Final answer:
A random variable can be discrete or continuous depending on whether its values are countable or measurable. The given random variables can be classified as discrete or continuous and an explanation is provided for each one.
Step-by-step explanation:
A random variable in probability theory is a variable that can take on different values as a result of a random experiment or process. It represents the outcomes of the experiment or process, and the probability distribution of the random variable describes how likely each outcome is.
A discrete random variable can only take on a countable number of distinct values. It typically represents outcomes that can be counted, like the number of heads in multiple coin flips or the number of questions answered correctly on a test.

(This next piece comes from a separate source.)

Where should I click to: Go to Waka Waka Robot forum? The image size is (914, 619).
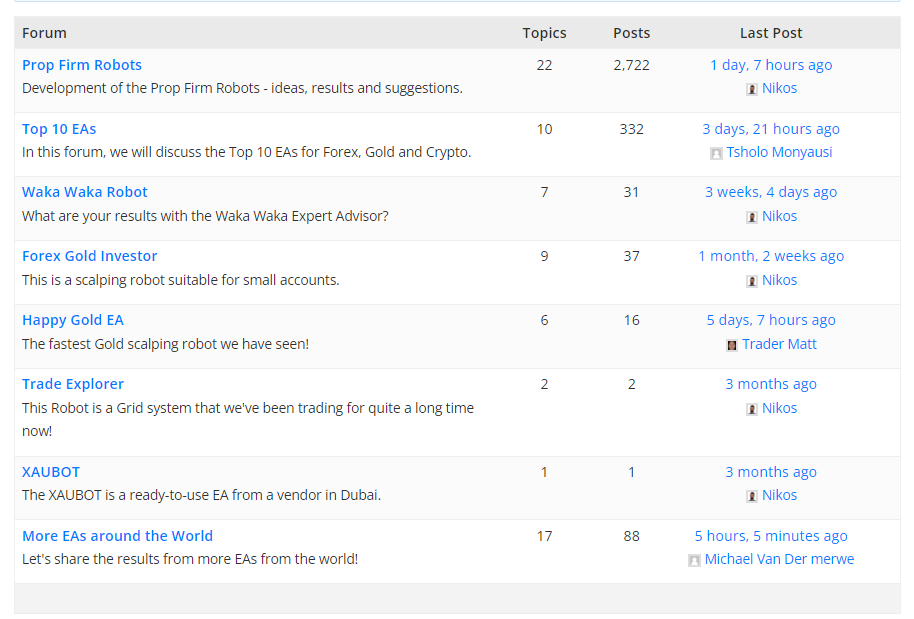click(85, 192)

A continuous random variable can take on any value within a certain range. It typically represents measurements or quantities that can be measured, like temperature or length.
Now, let's analyze each of the given random variables:
a) Flip a coin three times. Let X be the total number of heads:
X is a discrete random variable, as it represents the countable outcomes of getting 0, 1, 2, or 3 heads.
b) Randomly select a student who took a true/false test with 100 questions. Let X be the number of questions answered correctly:
X is a discrete random variable, as it represents the countable outcomes of getting 0 to 100 questions answered correctly.
c) Randomly select a mutual fund. Let X be the number of companies in the portfolio:
X is a discrete random variable, as it represents the countable outcomes of the number of companies in the portfolio.
d) Randomly select 50 community college students. Let X be the exact average age of the group:
X is a continuous random variable, as it can take on any value within a range of possible average ages.
e) Randomly select a newborn baby. Let X be the exact length in inches:
X is a continuous random variable, as it can take on any value within a range of possible lengths.